D. – Un'altra questione è quella dei rapporti tra le diverse comunità linguistiche in Belgio sulla vita della Chiesa…
R. – Il suo impatto è molto limitato. Innanzitutto, la diversità delle lingue nel nostro Paese – che sono essenzialmente il fiammingo, il francese e un po’ il tedesco – prima di essere una fonte di difficoltà è un'opportunità, perché ci sono sensibilità complementari, una diversità che è una ricchezza. Va detto che la Chiesa belga, nel suo insieme, non vive tensioni su questo fronte. Ma è vero che si nota una diversità di approcci anche nella nostra Conferenza episcopale.
D. – Come viene percepita nella società la parola della Chiesa sulle questioni relative alla vita e alla famiglia?
R. – Oggi è percepita pregiudizialmente in modo negativo: vi è una sorta di diffidenza, di sospetto, ma quando si presenta l’occasione per spiegare direttamente la complessità della parola della Chiesa su questi temi, noto che il messaggio passa piuttosto bene.

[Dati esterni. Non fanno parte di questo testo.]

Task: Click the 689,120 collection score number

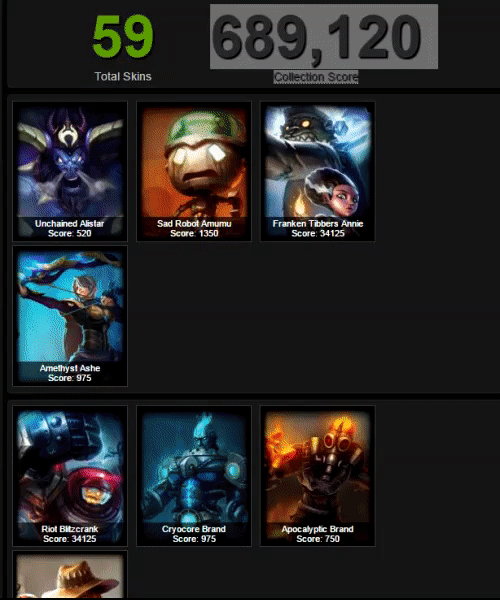Action: point(317,37)
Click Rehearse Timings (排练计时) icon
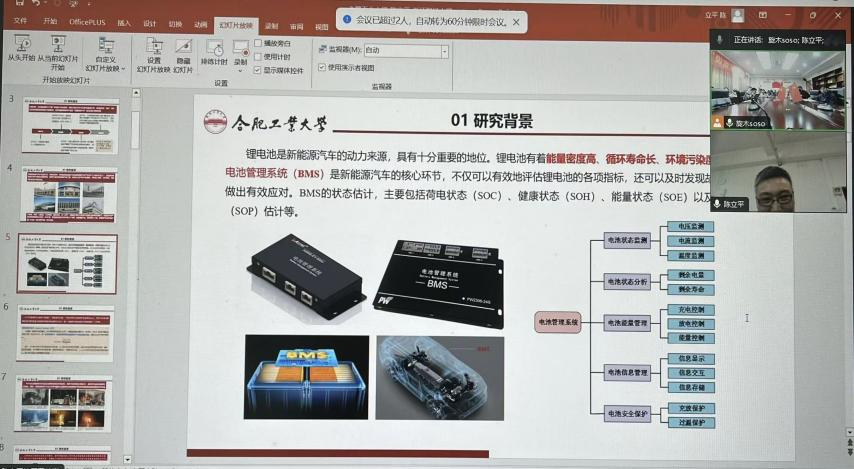 (214, 51)
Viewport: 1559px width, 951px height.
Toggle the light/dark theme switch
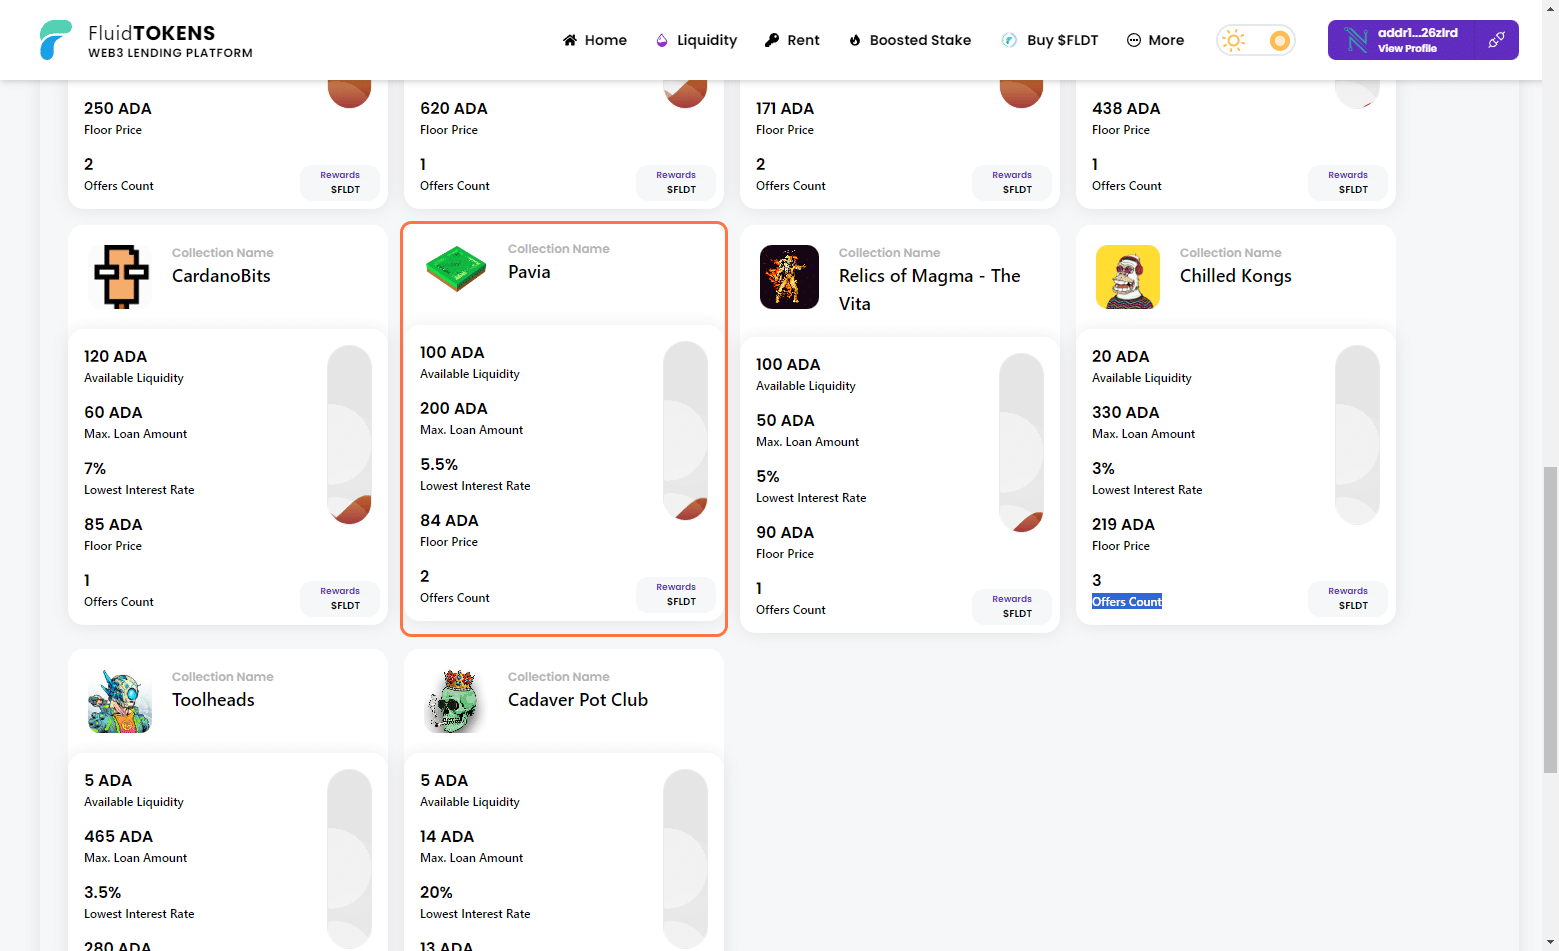coord(1256,40)
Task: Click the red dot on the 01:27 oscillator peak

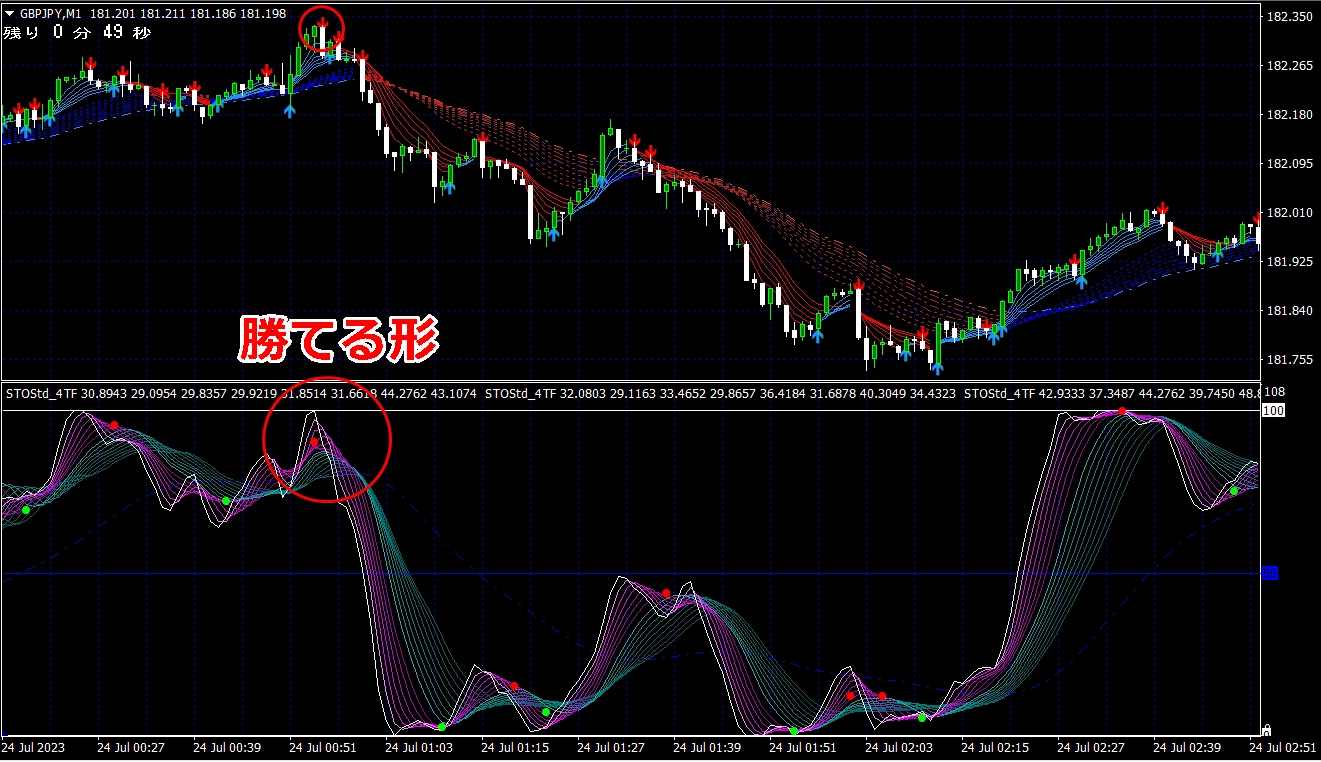Action: pyautogui.click(x=666, y=593)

La maggior parte della gente conosce la Chiesa solo dagli slogan, dalle semplificazioni e dai titoli dei giornali. Ma quando c'è l‘occasione per spiegare le cose in modo più articolato e pacato, la parola della Chiesa è ben accolta, soprattutto se si mostra al tempo stesso coerenza e sensibilità per ciò che vive la gente.
D. – Qual è lo stato di salute del cattolicesimo in Belgio? Sappiamo che i cattolici praticanti sono in grande calo…
R. – La pratica si è molto ridotta. Ci troviamo in una situazione di accentuata secolarizzazione e questo vale per tutte le regioni del Paese, anche se un po' meno nelle Fiandre. Penso che la prima cosa da fare è prendere atto di questa situazione. La Chiesa in Belgio ha avuto molto da dire in passato, forse anche troppo da una posizione di forza, e dobbiamo accettare che questa situazione non esiste più. Oggi, siamo una voce tra le altre, una voce importante, ma una tra le altre. Oggi occorre incoraggiare gli sforzi per ricreare delle ferventi comunità cristiane con le persone che vogliono farlo, gente convinta.
D. – Il Belgio sta vivendo una nuova crisi politica. Come vede il futuro del Paese?
R. – La Chiesa deve essere molto cauta quando si parla di questioni politiche. Personalmente sono convinto che il Belgio possa superare questa crisi, perché lo imporrà il realismo. Non può dividersi. Il Belgio è già non molto esteso, è impensabile che si lasci trascinare in un’avventura separatista. Credo si andrà verso un sistema ancora più federale, ma l’unità del Paese sarà conservata.